Rasch schritten sie dem finsteren Eingang zu. Doch wie ungemein überrascht waren alle, als sie in der Mitte einer hell erleuchteten Höhle Unkos Geist in weißem langen Gewand erblickten.

»Ritter von Steinkopf«, sprach der Geist »du hast dein Gelübde gehalten. Ich danke dir, edler Ritter!«

»Nur meine Pflicht tat ich«, entgegnete der Ritter, »hier sind die Jünglinge, wie du sie verlangt hast. Das günstige Geschick hat sie mir zugeführt.«

»Unsere Träume werden in Erfüllung gehen!«, riefen die Jünglinge.
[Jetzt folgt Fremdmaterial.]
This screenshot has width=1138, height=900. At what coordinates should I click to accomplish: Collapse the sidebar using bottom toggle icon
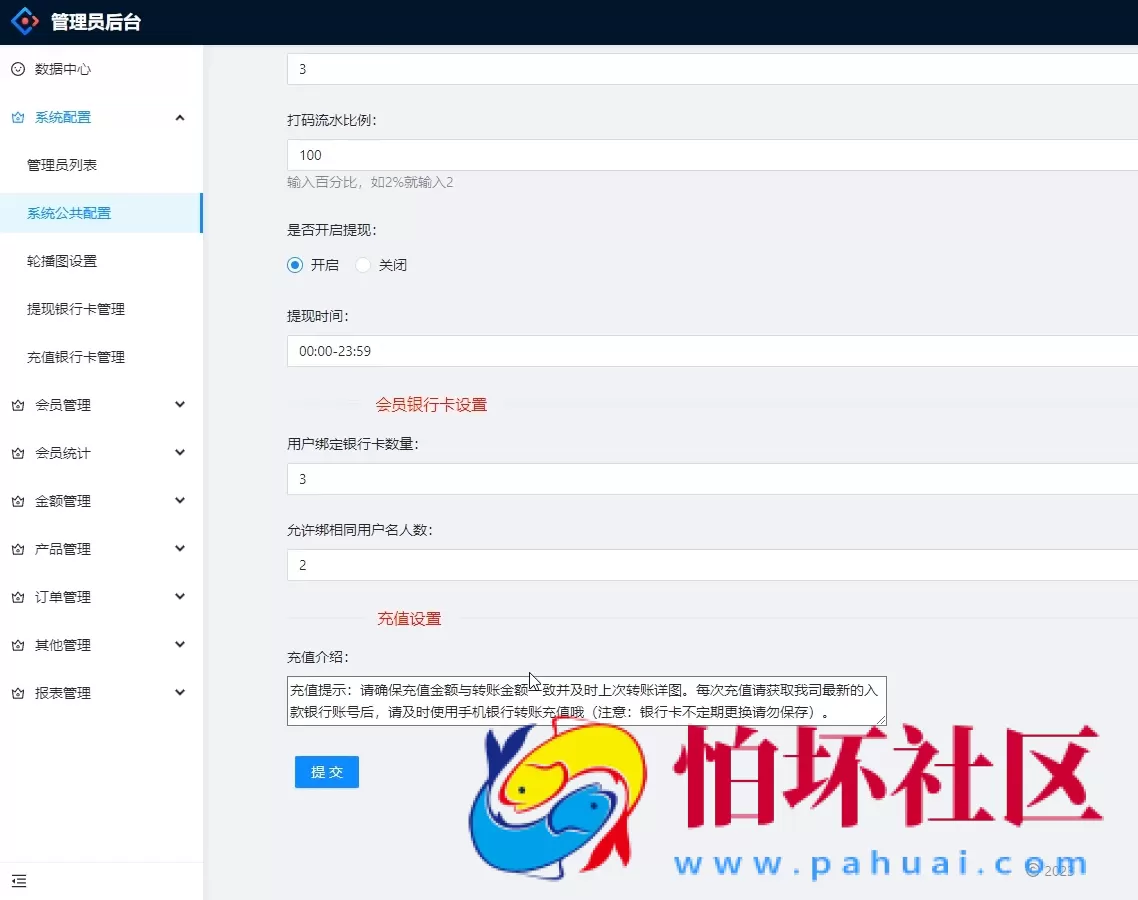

»Erwacht zu neuem Leben, meine Kinder, damit mein Geist Ruhe findet«, erhob Unko seine Stimme. Wie von einem Zauberschlag erhoben sich die schönen Jungfrauen und betrachteten verlegen die umstehenden Jünglinge. Diese aber konnten ihren Gefühlen nicht länger widerstehen. Jeder erfasste die Hand einer Jungfrau und drückte sie an seine klopfende Brust, während von ihren Rosenlippen der Schwur des Bandes ertönte: »Auf ewig! Ewig!«

»Lebt in Eintracht und Frieden und vergesst nicht, dass Reinheit des Herzens auch fortan euer größtes Augenmerk sei«, sprach der Geist, »dann wird es euch hier auf Erden stets wohl ergehen. Mein Zauberbann ist nun gebrochen, mein Geist erlöst!« Er verschwand. Die Höhle erbebte, und indem sie selbst nicht recht wussten, wie ihnen geschah, befanden sie sich plötzlich im Freien auf einer grünenden Ebene.

Am Arm ihrer Jungfrauen traten nun die Jünglinge ihren Rückweg nach Alfreds Burg an, wo sie ein festliches Mahl erwartete, und seit vielen Jahren wieder einmal in diesen Hallen unendlicher Jubel ertönte. Ein herbeigerufener Mönch weihte die glücklichen Paare zum ewigen Bund. In Eintracht und Frieden lebten sie viele Jahre hindurch, nachdem sich jeder einen eigenen Wohnsitz in Alfreds Nähe ausgewählt hatte, und dienten den Bewohnern der Umgegend zum lebenden Beispiel echt christlicher Familien.